Between 3 June and 1 July, 2005 I collected water infiltration rate data inside and outside the following long-term livestock exclosures in southern Arizona: National Audubon Society Research Ranch near Elgin, Buenos Aires National Wildlife Refuge near Sasabee, Chiricahua National Monument near Wilcox, Fort Huachuca Army Base near Sierra Vista and San
Bernardino National Wildlife Refuge near Douglas. These sites span approximately 200 km. All sites are dominated by Thermic Semiarid soils (Tubac-Sonoita-Grabe association at both Chiricauha National Monument and San Bernardino Wildlife Refuge; White House-Bernardino-Hathaway association at the other three sites [Hendricks 1985]). Livestock grazing occurs at present outside each grazing fence (personal observation) and likely has occurred in the vicinity of each site over most of the past century (Bahre 1991).
These sites exhibit great differences in vegetation ranging from dominance by perennial grasses (e.g., Audubon Research Ranch [Bock and Bock 2000]) to dominance by mesquite shrubs (Prosopis glandulosa) (e.g., San Bernardino Wildlife Refuge) (Table 1). P. glandulosa is found at all sites and is commonly associated with the desertification of arid grassland habitats in southwestern North America [Van Auken 2000]. Differences in vegetation across the sites likely result from historic differences in grazing intensity.
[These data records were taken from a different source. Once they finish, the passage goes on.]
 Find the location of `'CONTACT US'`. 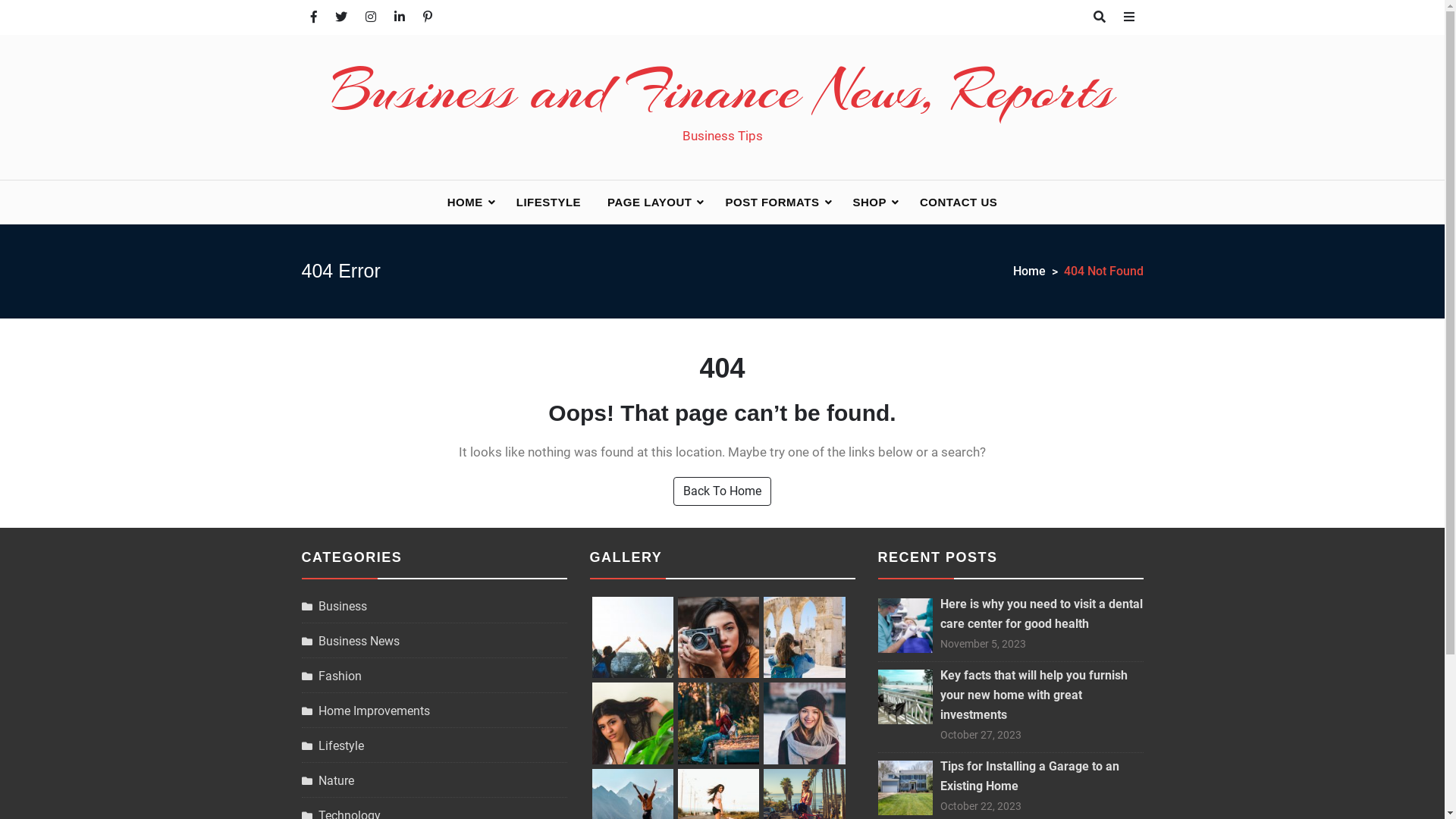

'CONTACT US' is located at coordinates (907, 201). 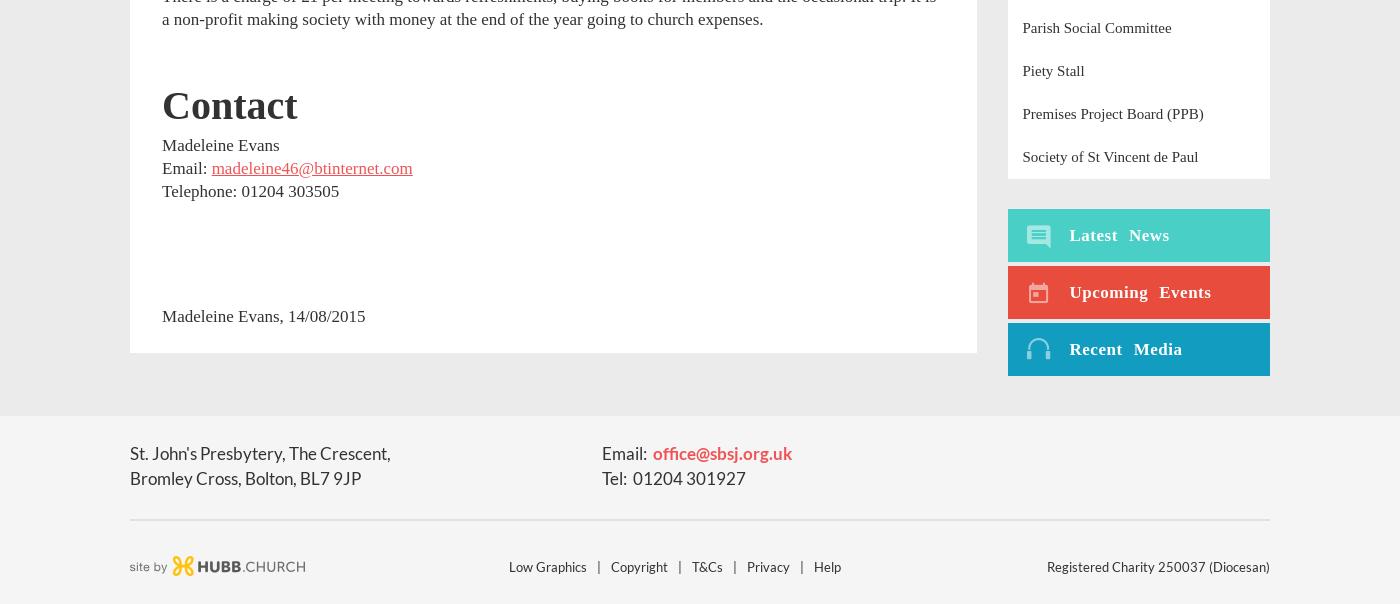 What do you see at coordinates (702, 453) in the screenshot?
I see `'@'` at bounding box center [702, 453].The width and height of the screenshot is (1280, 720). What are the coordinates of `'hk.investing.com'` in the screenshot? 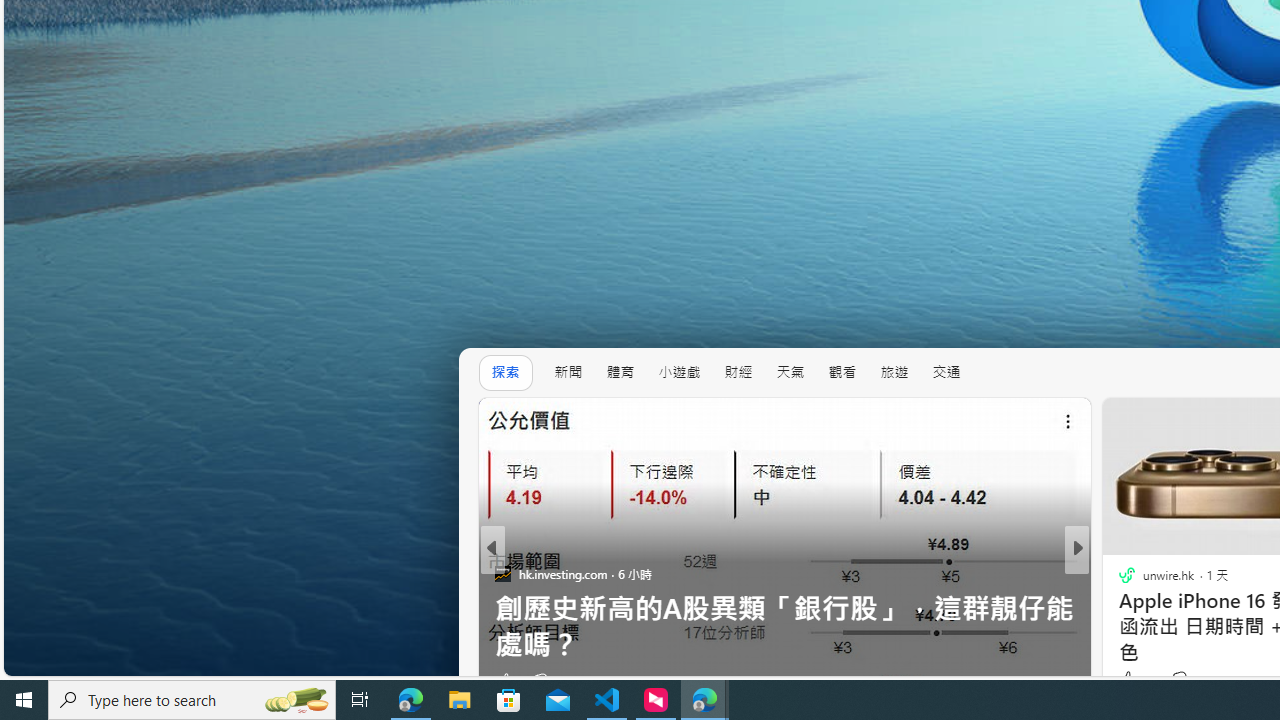 It's located at (502, 573). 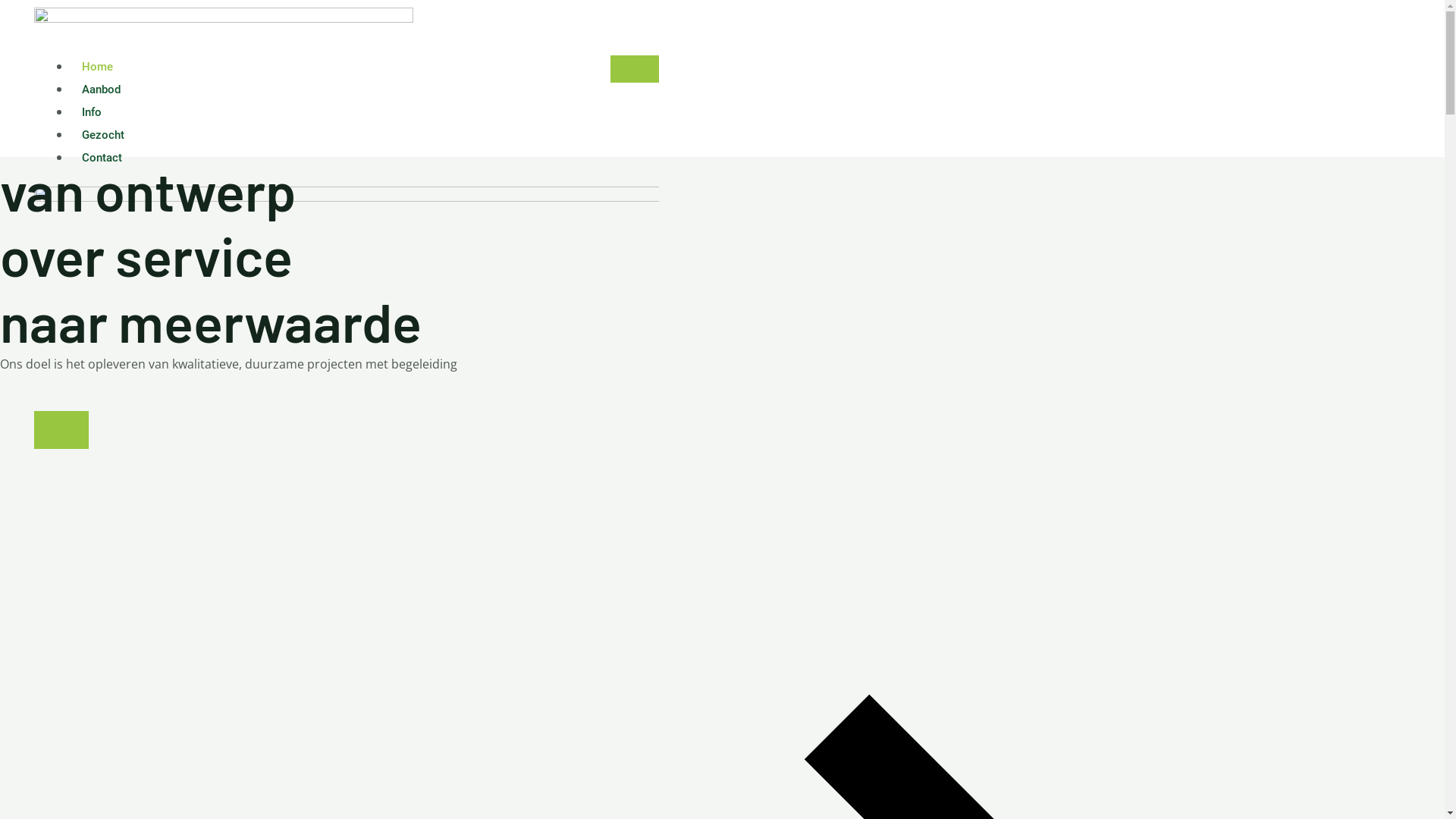 I want to click on 'X', so click(x=61, y=430).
All sites are at an elevation that historically supported arid grassland habitat [Brown and Lowe 1974; Bahre 1991].
At each of these sites, I recorded water infiltration rate over a 10 minute period using a Turf-Tech double ring infiltrometer [Castellano and Valone 2007]. The infiltrometer was placed on level patches of bare soil at paired locations on opposite sides of, and equidistant to, the grazing fence in areas that exhibited similar vegetation composition on both sides of the grazing fence. This yielded 9 - 37 grazed-ungrazed paired locations at each of the five sites (National Audubon Research Ranch: n = 37 locations across the North, East and South boundary fences; Buenos Aires National Wildlife Refuge: n = 9 locations across the West boundary fence; Chiricahua National Monument: n = 19 locations across the West boundary fence; Fort Huachuca Army Base: n = 22 locations across the West boundary fence; San Bernardino National Wildlife Refuge: n = 24 locations across the East boundary fence).
Table 1. A description of the study sites indicating the year the grazing fence was established and the dominant vegetation at present. Grass refers to perennial grass. Shrubs refers to mesquite (P. glandulosa).
Audubon Society Research Ranch 1968
Buenos Aires National Wildlife Refuge
Grass and Shrubs
Chiricahua National Monument
Grass and Shrubs
Fort Huachuca Army Base
Grass and Shrubs
National Wildlife Refuge 1980
All locations were more than 10 m from the fence and adjacent locations were separated by at least 10 m. At each site, all data were collected on the same day within a 3 hour period to minimize differences in abiotic conditions during data collection (e.g., soil moisture and temperature). All data were collected during the dry season when soil was dry to a depth of greater than 10 cm (personal observation). At each site, I compared water infiltration rate values inside (ungrazed) versus outside (grazed) the grazing fence using a paired t-test.